* _Work to complete_
Give back only the lines between the one holding "You are a GUI" and the one holding "coord(381,349)", inclusive, requests included. Scale every coordinate in the answers by 1.05 and round each result to a whole number, rounding halves up.

* _Excerpted data_
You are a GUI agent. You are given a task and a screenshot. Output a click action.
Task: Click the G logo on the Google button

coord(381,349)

...

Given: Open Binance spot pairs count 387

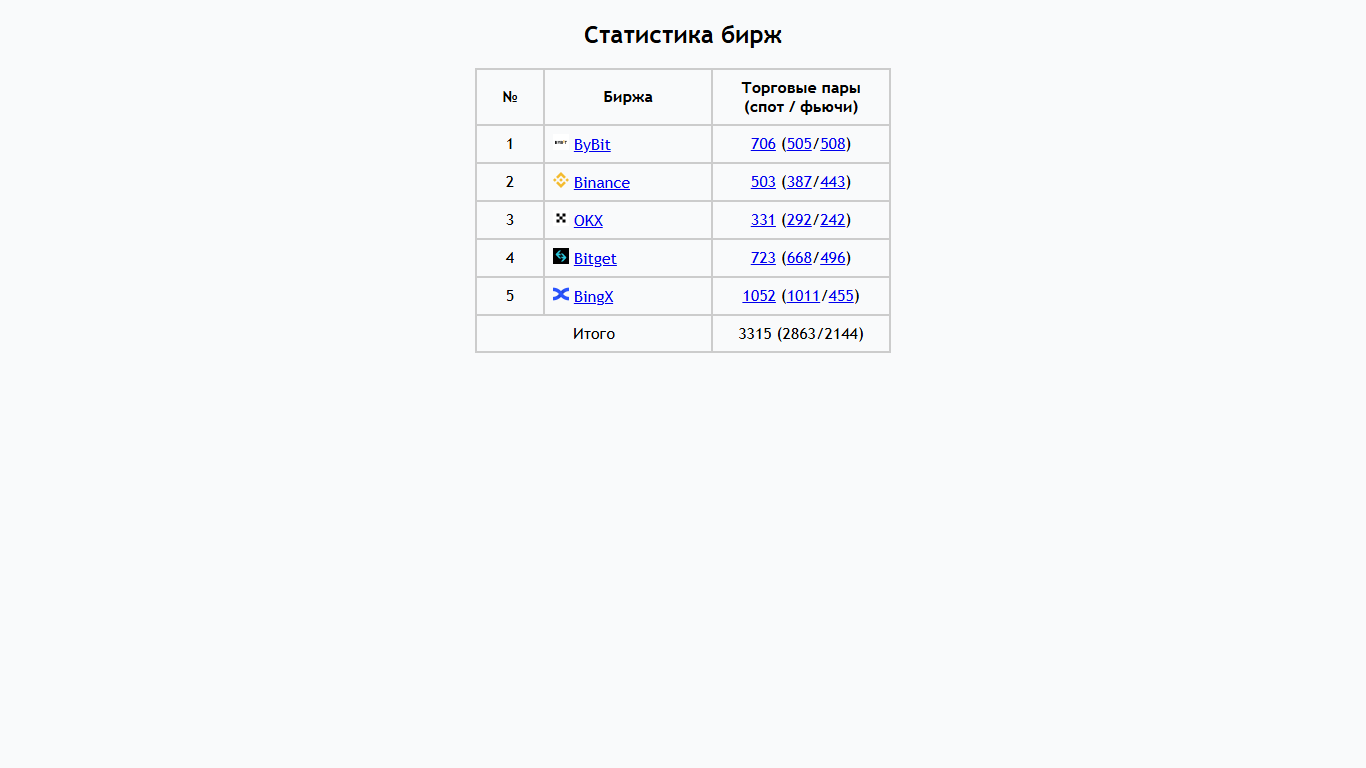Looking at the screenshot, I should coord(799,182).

...

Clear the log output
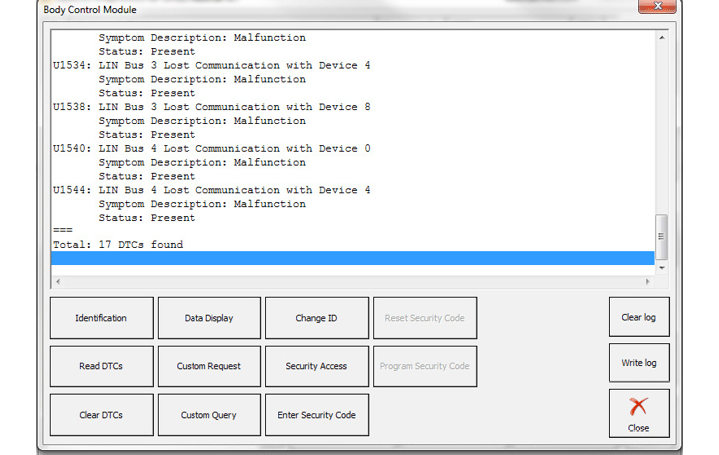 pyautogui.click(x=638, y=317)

* _Final answer_
You are a GUI agent. You are given a task and a screenshot. Output a click action.
Task: Click the G logo on the Google button

coord(400,366)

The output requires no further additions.